Before being killed, eight families were fleeing their village of Tokhar in order to escape fighting between ISIS and the U.S.-backed rebels known as the Syria Democratic Forces, according to the reports.

According to The Telegraph:

Pictures of the aftermath of the dawn strikes on the Isil-controlled village of Tokhar near Manbij in northern Syria showed the bodies of children as young as three under piles of rubble.

…In a separate incident on Sunday, the [Syrian] Observatory [for Human Rights] reported that coalition airstrikes killed six civilians in Manbij, “including a woman with four of her children and an old man.”

Rebels and many residents say Russia's bombing campaign has been even more indiscriminate and accuse the Russians of deliberately hitting hospitals, schools and infrastructure in opposition-held areas, something Moscow denies.

Photojournalist Christiaan Triebert obtained rare footage of an earlier airstrike near Manbij. This strike occurred July 5.

The July 19 strikes comes just a couple of weeks after the Obama administration released its heavily contested data on the death toll of its drone program.

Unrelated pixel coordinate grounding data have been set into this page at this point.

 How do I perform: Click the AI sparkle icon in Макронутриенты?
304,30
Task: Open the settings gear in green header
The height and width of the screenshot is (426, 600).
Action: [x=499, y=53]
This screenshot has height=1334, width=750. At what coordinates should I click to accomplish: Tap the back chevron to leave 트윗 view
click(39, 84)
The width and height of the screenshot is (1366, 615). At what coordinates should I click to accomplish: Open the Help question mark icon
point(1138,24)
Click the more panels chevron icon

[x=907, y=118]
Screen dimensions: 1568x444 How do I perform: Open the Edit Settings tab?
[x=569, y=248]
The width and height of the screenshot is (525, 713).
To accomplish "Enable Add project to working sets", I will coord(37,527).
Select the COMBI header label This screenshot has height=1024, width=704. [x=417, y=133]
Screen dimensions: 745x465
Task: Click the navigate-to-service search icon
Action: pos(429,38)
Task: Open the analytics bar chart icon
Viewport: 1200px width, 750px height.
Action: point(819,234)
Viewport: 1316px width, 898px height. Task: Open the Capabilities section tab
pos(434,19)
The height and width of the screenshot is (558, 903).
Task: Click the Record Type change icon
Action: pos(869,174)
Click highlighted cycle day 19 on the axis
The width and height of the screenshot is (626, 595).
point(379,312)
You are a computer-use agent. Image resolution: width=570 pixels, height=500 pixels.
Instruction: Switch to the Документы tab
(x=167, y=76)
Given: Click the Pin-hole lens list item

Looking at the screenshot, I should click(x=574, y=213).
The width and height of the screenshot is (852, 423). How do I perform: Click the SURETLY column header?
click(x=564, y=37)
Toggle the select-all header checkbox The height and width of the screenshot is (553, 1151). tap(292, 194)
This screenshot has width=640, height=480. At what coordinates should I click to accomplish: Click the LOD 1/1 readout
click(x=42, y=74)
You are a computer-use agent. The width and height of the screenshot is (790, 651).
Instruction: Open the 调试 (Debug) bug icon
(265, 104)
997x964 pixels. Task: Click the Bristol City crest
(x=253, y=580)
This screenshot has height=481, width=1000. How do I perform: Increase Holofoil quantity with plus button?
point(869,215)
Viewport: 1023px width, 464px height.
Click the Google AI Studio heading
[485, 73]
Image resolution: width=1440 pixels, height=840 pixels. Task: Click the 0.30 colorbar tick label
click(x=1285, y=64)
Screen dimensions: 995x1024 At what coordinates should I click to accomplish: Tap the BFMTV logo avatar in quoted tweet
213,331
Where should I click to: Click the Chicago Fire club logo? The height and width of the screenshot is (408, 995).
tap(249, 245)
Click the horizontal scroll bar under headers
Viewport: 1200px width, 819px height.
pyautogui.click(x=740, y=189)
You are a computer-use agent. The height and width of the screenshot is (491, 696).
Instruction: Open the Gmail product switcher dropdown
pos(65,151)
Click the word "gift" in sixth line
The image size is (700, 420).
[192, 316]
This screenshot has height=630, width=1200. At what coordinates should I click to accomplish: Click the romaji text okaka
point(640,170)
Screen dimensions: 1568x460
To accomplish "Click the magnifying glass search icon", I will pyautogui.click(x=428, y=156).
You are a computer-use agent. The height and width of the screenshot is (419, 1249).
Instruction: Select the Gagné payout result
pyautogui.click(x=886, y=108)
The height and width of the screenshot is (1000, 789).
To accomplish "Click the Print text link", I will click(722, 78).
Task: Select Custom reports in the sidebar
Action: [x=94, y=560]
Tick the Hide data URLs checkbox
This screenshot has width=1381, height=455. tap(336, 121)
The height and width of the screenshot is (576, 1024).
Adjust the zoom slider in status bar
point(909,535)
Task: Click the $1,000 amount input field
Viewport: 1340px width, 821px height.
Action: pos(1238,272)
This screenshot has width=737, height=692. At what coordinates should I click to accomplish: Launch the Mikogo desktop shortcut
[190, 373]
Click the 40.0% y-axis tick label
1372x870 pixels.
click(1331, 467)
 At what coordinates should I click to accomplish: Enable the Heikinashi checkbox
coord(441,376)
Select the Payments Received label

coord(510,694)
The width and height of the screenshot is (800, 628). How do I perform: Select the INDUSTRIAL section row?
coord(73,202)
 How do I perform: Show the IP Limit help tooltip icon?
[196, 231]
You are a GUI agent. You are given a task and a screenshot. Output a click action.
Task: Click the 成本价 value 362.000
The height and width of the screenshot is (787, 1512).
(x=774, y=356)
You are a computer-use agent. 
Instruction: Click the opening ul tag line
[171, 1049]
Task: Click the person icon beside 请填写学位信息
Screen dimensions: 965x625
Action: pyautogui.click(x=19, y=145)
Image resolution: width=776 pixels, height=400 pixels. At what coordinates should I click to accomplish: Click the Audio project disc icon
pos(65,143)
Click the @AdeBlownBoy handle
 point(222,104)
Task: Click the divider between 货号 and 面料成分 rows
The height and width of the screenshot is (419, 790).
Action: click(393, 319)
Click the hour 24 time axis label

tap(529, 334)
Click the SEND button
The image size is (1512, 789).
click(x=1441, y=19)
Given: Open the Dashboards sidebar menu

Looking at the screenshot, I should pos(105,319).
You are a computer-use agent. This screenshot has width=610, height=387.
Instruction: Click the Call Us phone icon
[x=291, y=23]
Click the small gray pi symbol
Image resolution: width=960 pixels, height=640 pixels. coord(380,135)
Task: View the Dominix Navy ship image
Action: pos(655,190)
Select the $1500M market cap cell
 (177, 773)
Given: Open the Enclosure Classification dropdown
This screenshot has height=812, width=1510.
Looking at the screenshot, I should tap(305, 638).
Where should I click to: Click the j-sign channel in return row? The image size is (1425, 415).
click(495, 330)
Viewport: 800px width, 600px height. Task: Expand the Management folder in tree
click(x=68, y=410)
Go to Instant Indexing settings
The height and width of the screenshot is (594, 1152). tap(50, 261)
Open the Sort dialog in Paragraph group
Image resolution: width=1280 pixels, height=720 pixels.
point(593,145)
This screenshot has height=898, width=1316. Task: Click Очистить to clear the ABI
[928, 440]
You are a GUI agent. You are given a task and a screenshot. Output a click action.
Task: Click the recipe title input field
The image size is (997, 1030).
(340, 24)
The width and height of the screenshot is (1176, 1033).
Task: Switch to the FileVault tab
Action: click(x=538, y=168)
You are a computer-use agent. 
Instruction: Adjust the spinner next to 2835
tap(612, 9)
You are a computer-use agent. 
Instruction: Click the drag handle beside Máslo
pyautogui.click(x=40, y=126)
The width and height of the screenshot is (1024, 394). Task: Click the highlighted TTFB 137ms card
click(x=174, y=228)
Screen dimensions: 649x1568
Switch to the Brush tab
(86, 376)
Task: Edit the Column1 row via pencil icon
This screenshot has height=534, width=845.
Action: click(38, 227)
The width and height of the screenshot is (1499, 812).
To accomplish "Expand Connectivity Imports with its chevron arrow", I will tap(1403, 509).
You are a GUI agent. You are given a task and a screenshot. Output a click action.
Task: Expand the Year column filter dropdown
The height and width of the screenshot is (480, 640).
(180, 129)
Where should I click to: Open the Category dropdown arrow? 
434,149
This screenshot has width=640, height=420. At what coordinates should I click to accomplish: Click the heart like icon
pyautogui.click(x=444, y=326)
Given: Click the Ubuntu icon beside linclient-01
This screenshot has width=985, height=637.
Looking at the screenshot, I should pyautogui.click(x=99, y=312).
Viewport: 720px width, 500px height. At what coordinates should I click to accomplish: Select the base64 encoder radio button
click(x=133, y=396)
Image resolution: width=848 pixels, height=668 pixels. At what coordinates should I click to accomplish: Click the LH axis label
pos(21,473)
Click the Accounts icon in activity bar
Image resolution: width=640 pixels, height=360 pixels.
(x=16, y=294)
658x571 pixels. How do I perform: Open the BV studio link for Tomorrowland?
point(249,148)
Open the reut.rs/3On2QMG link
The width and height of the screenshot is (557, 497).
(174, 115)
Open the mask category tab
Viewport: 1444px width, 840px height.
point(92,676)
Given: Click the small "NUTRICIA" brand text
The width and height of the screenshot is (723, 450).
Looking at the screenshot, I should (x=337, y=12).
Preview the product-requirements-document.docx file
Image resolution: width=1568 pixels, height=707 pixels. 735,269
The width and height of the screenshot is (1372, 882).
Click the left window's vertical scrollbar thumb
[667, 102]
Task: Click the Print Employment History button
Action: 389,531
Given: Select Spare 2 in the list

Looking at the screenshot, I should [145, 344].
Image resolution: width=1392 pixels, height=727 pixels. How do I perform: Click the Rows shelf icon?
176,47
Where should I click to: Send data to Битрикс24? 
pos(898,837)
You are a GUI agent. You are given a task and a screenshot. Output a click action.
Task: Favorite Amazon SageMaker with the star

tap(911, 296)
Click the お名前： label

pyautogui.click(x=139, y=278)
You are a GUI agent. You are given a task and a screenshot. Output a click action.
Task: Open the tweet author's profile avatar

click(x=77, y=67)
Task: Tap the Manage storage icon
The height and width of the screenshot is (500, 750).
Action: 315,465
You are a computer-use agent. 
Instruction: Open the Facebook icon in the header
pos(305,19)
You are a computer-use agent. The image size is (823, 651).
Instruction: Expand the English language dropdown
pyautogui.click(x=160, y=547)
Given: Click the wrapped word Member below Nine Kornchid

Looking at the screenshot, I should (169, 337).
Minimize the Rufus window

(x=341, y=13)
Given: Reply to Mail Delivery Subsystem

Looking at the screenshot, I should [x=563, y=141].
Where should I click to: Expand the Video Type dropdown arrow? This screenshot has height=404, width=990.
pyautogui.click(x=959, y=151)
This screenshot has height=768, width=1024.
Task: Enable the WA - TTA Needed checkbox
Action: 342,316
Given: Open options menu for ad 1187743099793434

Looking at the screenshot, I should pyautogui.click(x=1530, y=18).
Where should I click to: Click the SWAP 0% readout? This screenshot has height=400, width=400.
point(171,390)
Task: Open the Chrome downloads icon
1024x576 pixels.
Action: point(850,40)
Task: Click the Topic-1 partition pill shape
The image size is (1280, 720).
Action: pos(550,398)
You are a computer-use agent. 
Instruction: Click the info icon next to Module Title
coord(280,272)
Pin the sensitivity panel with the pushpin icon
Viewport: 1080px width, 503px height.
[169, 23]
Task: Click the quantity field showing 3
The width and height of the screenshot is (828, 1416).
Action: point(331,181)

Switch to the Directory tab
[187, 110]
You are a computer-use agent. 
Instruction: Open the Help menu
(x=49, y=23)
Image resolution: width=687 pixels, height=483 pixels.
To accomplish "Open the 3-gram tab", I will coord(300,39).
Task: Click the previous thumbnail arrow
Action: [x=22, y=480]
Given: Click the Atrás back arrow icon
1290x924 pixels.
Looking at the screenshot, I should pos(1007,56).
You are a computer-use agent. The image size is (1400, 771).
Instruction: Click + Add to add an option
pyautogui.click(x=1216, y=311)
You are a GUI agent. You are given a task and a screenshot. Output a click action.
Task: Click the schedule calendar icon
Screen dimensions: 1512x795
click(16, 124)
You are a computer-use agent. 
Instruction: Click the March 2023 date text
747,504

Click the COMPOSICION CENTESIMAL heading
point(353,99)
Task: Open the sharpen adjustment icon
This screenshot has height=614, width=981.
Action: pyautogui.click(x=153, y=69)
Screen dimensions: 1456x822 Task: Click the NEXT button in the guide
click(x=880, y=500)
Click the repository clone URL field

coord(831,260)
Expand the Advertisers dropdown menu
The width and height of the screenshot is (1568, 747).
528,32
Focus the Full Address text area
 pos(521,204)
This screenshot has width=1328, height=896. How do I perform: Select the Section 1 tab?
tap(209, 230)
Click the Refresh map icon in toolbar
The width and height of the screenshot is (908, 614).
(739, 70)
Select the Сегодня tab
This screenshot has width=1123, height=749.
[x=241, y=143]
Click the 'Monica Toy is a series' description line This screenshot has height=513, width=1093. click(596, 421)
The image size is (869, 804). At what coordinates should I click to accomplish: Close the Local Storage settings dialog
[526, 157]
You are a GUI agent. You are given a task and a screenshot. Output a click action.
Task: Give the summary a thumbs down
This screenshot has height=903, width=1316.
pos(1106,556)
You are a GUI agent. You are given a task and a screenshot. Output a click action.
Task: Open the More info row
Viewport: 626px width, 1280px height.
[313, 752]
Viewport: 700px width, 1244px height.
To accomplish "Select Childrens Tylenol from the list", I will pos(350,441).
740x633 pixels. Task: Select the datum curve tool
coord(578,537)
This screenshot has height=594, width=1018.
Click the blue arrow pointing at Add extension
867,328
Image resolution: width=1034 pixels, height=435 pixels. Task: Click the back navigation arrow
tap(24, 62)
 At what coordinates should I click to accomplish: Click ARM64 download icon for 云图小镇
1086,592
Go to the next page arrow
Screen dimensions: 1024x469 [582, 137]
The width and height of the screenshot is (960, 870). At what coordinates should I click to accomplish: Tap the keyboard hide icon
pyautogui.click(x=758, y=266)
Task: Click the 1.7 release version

According to peace activist Kathy Kelly:

From 2009 through 2015 — in Pakistan, Yemen, Somalia, and Libya — the Obama administration admits that its drone strikes have killed between 64 and 116 civilians. These numbers are only a small fraction of even the most conservative estimates made by credible independent reporters and researchers over the same period. With U.S. definitions of a "combatant" constantly in flux, many of the 2,372 to 2,581 "combatants" the government reports killed over the same period will have certainly been civilian casualties.

The Tokhar airstrike, carried out by jets and not drones, adds to the death toll of innocents who have perished because of U.S. military action in the Middle East. They join the victims of the secretive drone program, as well as other U.S. “collateral damage” in bombings like the one in Kunduz, Afghanistan that incinerated a hospital with patients and medical staff still inside.